• [Record set]:
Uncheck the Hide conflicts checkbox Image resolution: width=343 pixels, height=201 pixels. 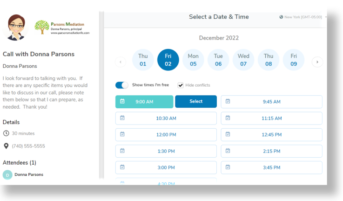[181, 85]
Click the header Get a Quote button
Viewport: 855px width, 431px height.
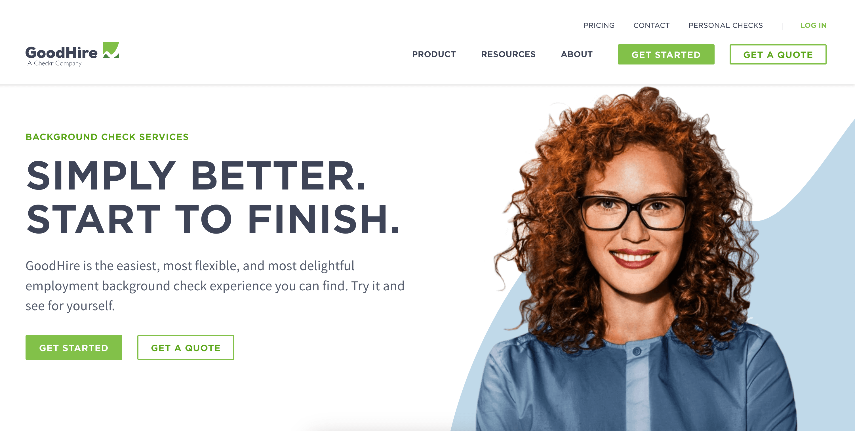(x=778, y=54)
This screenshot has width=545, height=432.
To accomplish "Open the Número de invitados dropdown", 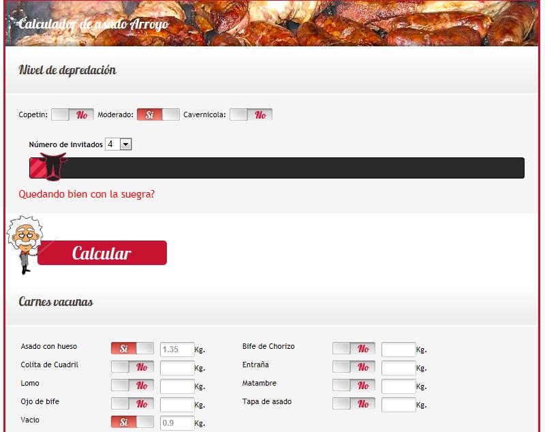I will [118, 144].
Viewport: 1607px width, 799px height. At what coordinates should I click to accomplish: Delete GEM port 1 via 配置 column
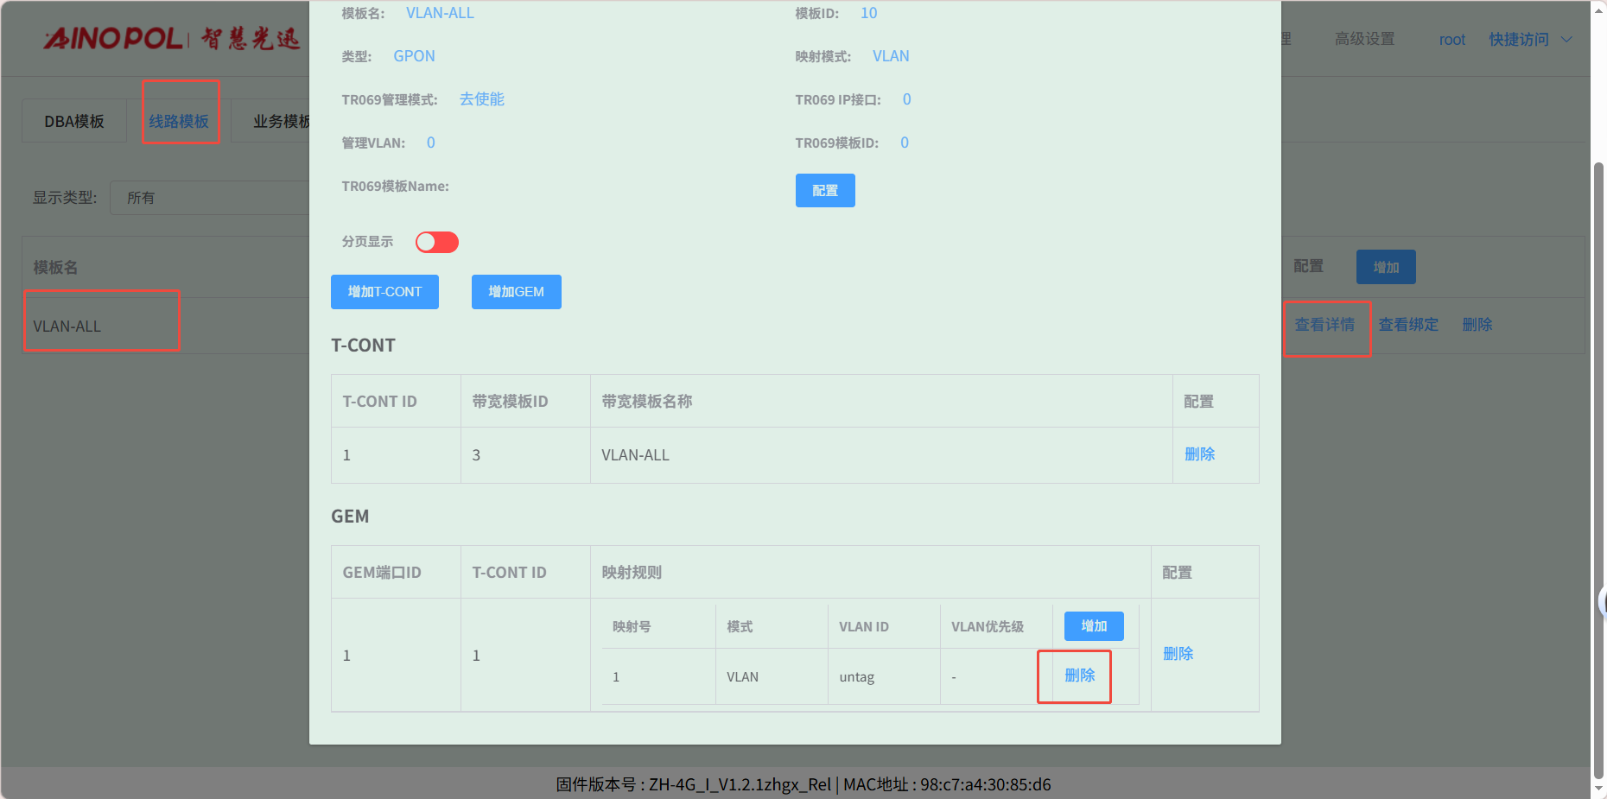pyautogui.click(x=1178, y=654)
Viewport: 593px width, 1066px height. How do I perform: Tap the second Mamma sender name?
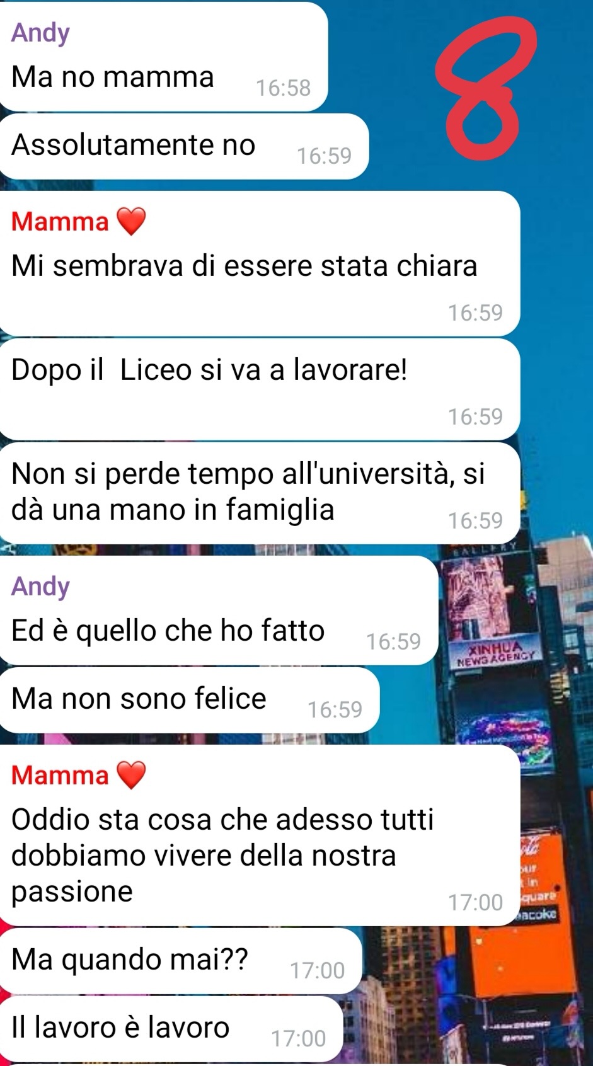point(60,776)
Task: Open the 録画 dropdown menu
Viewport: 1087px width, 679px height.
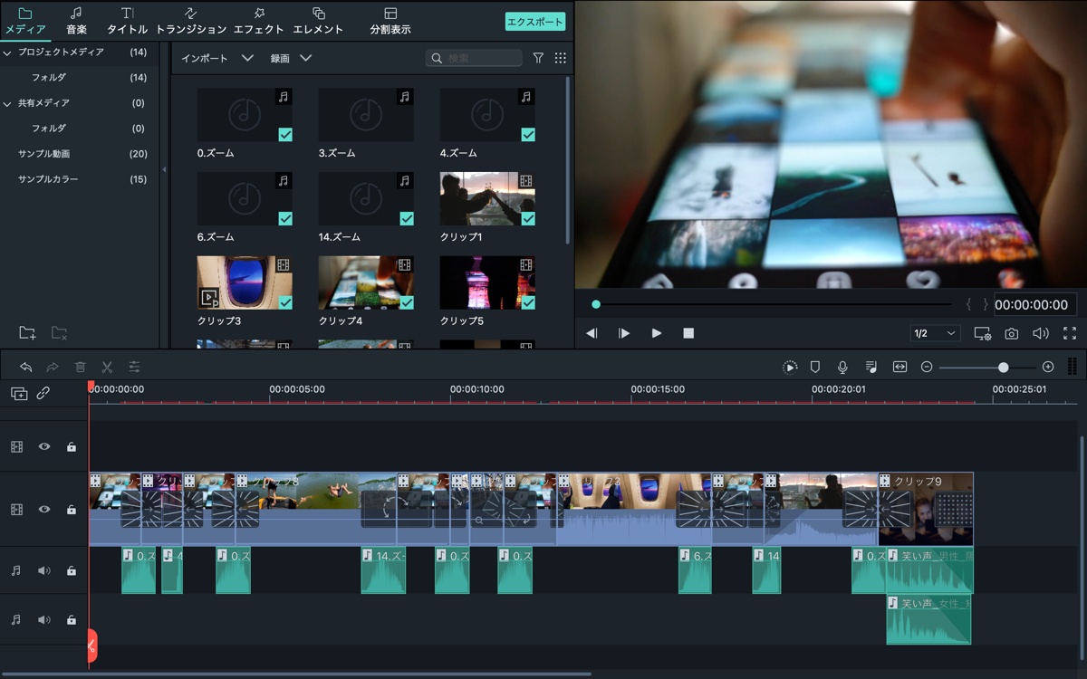Action: tap(291, 58)
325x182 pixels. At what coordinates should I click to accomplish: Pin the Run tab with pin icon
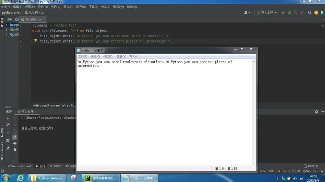point(8,148)
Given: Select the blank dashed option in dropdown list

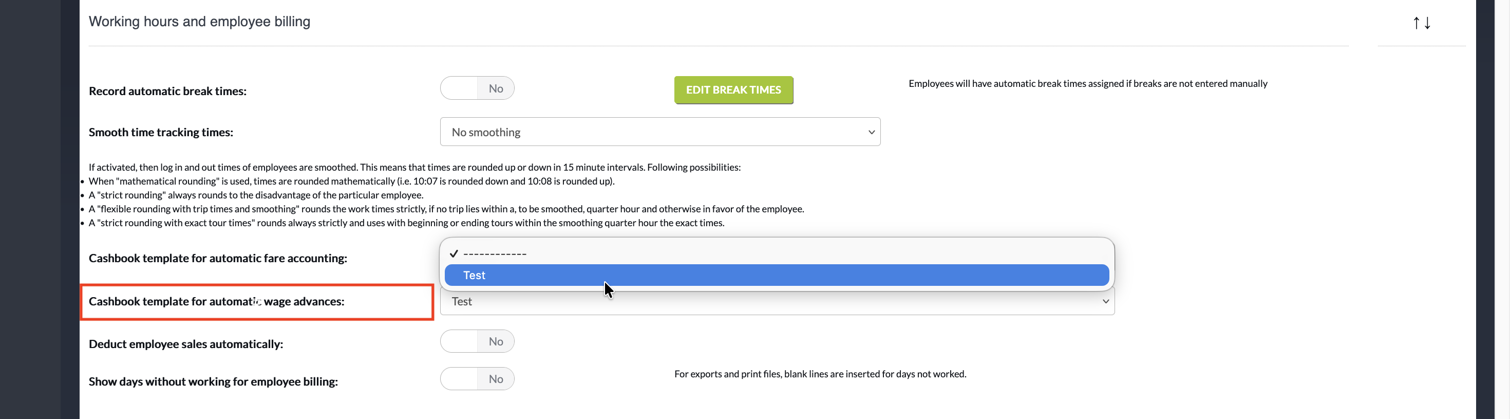Looking at the screenshot, I should click(x=495, y=254).
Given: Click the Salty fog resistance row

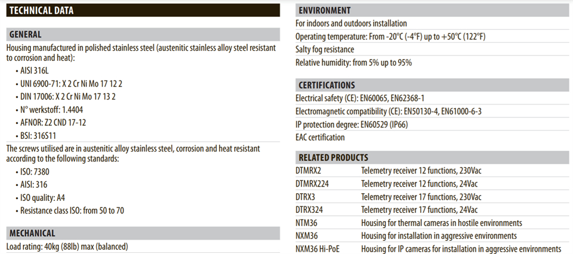Looking at the screenshot, I should click(325, 49).
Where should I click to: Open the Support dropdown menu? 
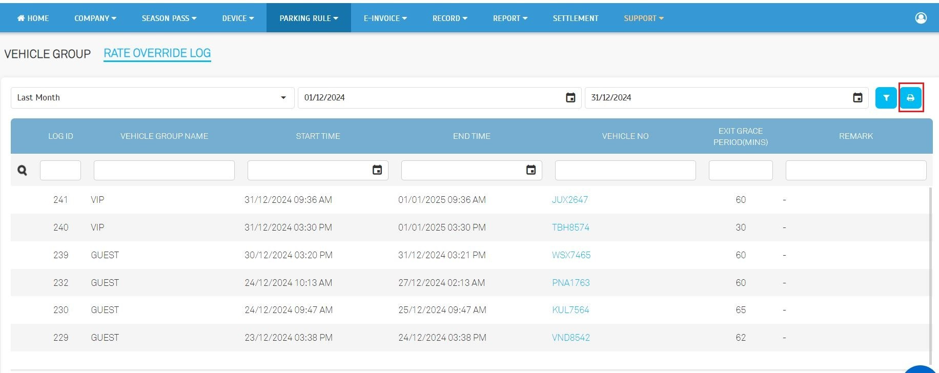click(643, 18)
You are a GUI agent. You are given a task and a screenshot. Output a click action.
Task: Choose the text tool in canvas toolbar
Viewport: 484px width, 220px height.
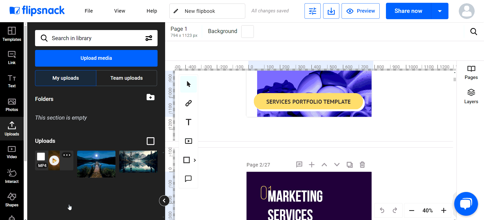point(188,122)
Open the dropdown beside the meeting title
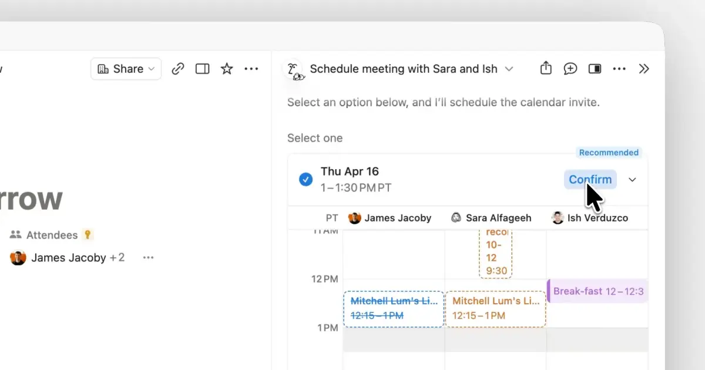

• [Work instructions]: Starting with the line that contains "You are a GUI", reproduce every line down to the end of the listing above, both endpoints included. Pictures stay out.

• [Problem solution]:
You are a GUI agent. You are given a task and a screenshot. Output a click action.
Task: Choose the text tool in canvas toolbar
Viewport: 484px width, 220px height.
point(188,122)
Open the dropdown beside the meeting title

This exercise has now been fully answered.